● **Task to carry out**:
Each line of the records containing "user" is to be copied out and returned.

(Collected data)
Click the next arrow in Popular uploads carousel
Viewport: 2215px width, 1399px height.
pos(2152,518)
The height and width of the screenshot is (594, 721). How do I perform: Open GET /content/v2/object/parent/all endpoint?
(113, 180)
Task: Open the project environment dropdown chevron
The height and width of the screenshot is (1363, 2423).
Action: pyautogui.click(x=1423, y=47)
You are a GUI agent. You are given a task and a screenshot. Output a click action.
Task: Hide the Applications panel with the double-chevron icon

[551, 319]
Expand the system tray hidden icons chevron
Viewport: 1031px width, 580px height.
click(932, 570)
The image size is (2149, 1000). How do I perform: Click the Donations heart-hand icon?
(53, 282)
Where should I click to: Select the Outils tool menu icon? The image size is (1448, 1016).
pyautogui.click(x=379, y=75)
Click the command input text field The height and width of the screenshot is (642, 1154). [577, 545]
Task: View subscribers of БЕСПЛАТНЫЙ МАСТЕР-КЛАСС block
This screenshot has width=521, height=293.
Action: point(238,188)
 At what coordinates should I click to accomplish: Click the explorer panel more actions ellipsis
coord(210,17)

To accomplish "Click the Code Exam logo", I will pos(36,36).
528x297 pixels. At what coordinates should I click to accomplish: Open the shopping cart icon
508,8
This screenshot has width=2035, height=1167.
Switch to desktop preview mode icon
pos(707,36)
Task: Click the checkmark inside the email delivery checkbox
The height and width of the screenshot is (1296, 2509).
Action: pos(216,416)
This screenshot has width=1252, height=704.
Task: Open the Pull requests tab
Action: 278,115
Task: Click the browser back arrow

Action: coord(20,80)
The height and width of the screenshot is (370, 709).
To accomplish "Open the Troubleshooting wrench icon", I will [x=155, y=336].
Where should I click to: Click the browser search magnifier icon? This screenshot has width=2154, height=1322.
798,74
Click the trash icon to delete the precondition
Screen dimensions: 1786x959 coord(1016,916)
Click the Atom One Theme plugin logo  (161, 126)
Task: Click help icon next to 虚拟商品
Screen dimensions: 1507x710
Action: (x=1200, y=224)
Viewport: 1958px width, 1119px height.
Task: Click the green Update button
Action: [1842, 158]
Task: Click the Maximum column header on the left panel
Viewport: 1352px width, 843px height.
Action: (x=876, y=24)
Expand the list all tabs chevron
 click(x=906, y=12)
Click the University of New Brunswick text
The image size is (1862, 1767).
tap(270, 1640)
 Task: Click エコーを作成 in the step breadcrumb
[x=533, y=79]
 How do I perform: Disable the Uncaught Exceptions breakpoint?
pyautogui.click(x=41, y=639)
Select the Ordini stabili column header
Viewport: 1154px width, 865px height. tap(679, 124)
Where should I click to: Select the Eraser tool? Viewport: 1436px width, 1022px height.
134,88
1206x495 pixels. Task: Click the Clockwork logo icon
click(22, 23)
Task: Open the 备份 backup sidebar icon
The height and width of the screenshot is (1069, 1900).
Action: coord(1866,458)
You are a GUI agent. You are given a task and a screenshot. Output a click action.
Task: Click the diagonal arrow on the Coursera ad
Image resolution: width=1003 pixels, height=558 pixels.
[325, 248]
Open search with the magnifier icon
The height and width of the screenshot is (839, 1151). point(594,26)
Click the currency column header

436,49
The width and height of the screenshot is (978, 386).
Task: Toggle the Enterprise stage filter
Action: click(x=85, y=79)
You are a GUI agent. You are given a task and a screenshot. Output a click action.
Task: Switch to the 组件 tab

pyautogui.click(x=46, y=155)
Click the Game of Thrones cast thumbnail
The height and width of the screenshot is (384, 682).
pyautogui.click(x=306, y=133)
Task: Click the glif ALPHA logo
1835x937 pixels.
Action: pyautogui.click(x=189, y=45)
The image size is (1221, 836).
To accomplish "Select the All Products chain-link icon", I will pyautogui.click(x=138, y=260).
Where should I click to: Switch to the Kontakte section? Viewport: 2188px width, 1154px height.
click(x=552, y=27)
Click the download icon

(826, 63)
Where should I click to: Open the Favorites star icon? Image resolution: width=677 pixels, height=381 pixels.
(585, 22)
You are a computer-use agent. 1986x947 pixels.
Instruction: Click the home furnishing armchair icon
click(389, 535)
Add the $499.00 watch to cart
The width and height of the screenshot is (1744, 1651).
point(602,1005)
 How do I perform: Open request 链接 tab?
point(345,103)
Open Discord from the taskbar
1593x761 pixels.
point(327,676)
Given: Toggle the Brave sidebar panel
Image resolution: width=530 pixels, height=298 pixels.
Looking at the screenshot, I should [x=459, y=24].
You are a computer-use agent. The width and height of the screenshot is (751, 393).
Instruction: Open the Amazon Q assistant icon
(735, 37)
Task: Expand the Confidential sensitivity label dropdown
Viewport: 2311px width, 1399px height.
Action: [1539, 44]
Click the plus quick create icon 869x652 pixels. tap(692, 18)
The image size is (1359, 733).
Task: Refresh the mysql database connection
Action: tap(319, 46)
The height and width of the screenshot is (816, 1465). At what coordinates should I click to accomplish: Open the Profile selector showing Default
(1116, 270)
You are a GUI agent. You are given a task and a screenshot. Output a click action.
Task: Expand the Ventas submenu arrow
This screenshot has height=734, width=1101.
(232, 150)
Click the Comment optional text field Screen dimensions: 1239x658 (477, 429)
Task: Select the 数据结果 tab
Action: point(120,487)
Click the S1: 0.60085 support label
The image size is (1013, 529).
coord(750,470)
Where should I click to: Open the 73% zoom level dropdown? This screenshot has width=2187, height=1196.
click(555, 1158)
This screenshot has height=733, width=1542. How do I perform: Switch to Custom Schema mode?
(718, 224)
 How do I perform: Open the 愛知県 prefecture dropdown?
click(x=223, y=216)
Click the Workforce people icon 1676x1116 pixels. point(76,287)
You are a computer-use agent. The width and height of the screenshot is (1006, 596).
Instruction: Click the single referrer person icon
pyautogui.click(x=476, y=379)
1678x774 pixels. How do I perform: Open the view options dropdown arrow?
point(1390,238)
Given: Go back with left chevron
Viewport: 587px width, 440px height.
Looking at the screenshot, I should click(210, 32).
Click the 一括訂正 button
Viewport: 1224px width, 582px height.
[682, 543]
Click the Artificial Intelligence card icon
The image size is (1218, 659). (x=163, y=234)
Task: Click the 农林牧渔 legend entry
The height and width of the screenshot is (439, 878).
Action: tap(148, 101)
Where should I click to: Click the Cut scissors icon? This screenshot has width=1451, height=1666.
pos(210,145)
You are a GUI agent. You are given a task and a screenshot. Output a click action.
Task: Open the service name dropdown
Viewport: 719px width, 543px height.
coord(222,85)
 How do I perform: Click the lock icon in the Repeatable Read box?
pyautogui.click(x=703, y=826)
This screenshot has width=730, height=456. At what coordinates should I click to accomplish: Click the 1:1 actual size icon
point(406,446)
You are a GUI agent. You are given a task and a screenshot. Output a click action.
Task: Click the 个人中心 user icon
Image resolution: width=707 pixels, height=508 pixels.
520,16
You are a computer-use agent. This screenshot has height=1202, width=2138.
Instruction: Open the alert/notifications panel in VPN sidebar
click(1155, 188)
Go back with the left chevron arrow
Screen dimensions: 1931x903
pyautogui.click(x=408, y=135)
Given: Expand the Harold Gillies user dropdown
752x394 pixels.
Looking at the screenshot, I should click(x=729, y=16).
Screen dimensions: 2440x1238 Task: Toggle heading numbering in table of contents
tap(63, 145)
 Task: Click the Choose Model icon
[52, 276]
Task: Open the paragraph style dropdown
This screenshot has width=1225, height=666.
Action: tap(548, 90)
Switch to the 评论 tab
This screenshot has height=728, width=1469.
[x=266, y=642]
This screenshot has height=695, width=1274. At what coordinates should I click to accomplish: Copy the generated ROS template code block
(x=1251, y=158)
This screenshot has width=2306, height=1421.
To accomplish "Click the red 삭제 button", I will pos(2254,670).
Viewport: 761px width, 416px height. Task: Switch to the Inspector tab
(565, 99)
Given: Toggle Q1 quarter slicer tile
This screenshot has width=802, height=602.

● **Finished task**:
Task: Click the 个人中心 user icon
Given: Expand the Harold Gillies user dropdown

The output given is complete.